EXCERPT PROVIDED |
______________________________
Mrs. Leland (Jane) Stanford

Co-Founder of Leland Stanford Jr. University

This great institution of learning, with its endowment of more than $20,000,000, is a noble monument erected to the memory of an only son, the pride and hope of his parents. Since the death of her husband, Mrs. Stanford has, with rare devotion, given herself to the carrying out of her husband’s plans for the University.

At the day of opening the University, Mr. Sanford said, “I speak for Mrs. Stanford and myself, for she has been my active and sympathetic coadjutor, and is co-grantor with me in the endowment and establishment of this University.”

Their son Leland, Jr., was a boy of keen intellect and generous heart. He had prepared for college, but before entering upon the course he traveled with his parents abroad. He showed a marked taste for art and archaeology and had begun to collect for an extensive museum of his own.

While in Rome he was stricken with fever, and died March 13, 1884, some two months before his sixteenth birthday. The remains were brought back to their great Palo Alto estate in California.
______________________________
DIRECTIONS |
a - How would you render this sentence from the Jane Stanford passage in Spanish: "Their son Leland, Jr., was a boy of keen intellect and generous heart."
b - Can you output the Jane Stanford passage word for word, starting at "At the day of" and ending at "estate in California."?
c - Which geographic places does the Jane Stanford passage mention by name? List every one.
None of the data is needed for this work.

AVAILABLE DATA |
______________________________
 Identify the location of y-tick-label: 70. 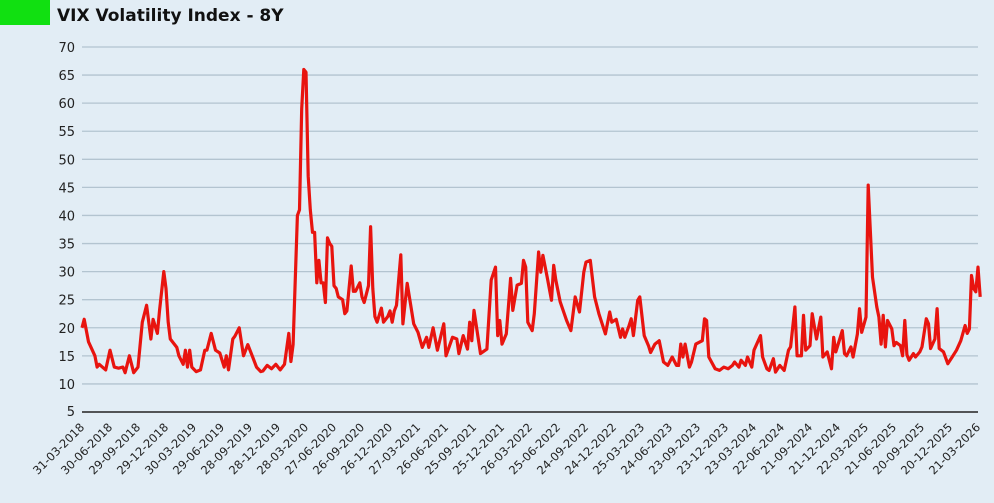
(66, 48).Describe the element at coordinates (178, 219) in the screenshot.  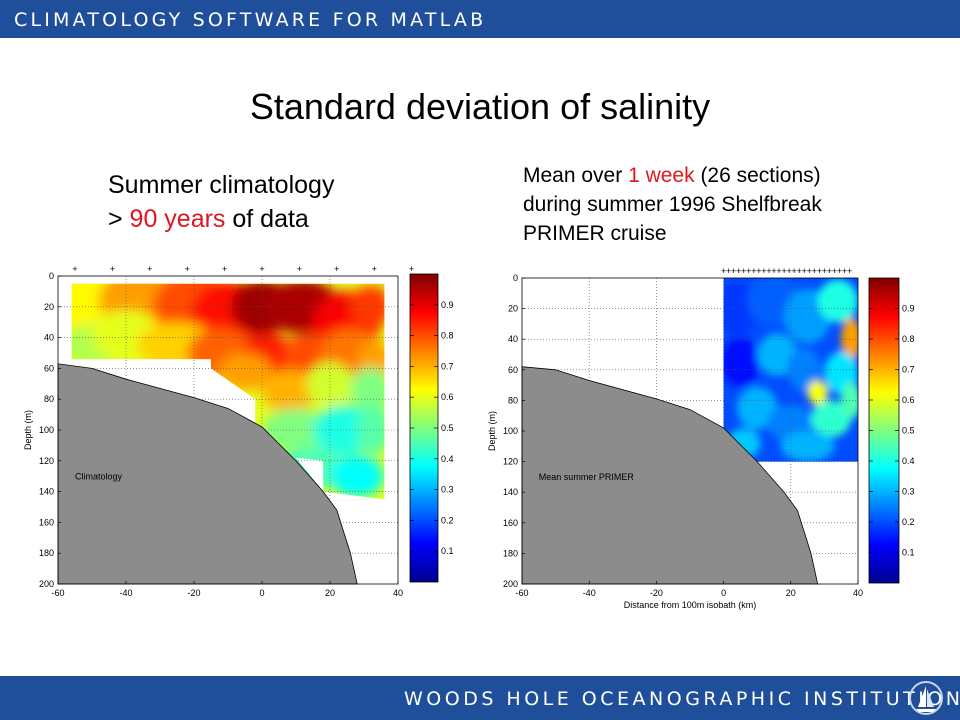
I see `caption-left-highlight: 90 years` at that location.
______________________________
SOLUTIONS BY TASK |
a - Su hijo Leland, Jr., era un muchacho de intelecto agudo y corazón generoso.

b -
At the day of opening the University, Mr. Sanford said, “I speak for Mrs. Stanford and myself, for she has been my active and sympathetic coadjutor, and is co-grantor with me in the endowment and establishment of this University.”

Their son Leland, Jr., was a boy of keen intellect and generous heart. He had prepared for college, but before entering upon the course he traveled with his parents abroad. He showed a marked taste for art and archaeology and had begun to collect for an extensive museum of his own.

While in Rome he was stricken with fever, and died March 13, 1884, some two months before his sixteenth birthday. The remains were brought back to their great Palo Alto estate in California.

c -
Rome
Palo Alto
California